Classifying Biobased Products
The coatings industry has worked to define requirements needed to be classified as eco-friendly, yet still provide the consumer with high-performance products. Most certification/labeling programs that the consumer identifies with for the coatings industry are focused on chemical exemptions, VOC limits, performance requirements and packaging constraints. Today, several independent green certification processes such as Green Seal® and Green Guard® are well established, with strict environmental components. A variety of products are available that conform to these requirements but, moving forward, are there other considerations that should be accounted for that distinguish one product from another and provide the manufacturer with a market advantage?

### Information shown:
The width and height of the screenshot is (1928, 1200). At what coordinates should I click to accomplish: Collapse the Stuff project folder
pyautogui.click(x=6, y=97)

### Short exercise 1:
Please retype the part of the text on classifying biobased products that opens with the words containing "Classifying Biobased Products" and closes with "a market advantage?".
### Short exercise 2:
Which two independent green certification processes does the text on classifying biobased products call well established?

### Worked solution 1:
Classifying Biobased Products
The coatings industry has worked to define requirements needed to be classified as eco-friendly, yet still provide the consumer with high-performance products. Most certification/labeling programs that the consumer identifies with for the coatings industry are focused on chemical exemptions, VOC limits, performance requirements and packaging constraints. Today, several independent green certification processes such as Green Seal® and Green Guard® are well established, with strict environmental components. A variety of products are available that conform to these requirements but, moving forward, are there other considerations that should be accounted for that distinguish one product from another and provide the manufacturer with a market advantage?

### Worked solution 2:
Green Seal® and Green Guard®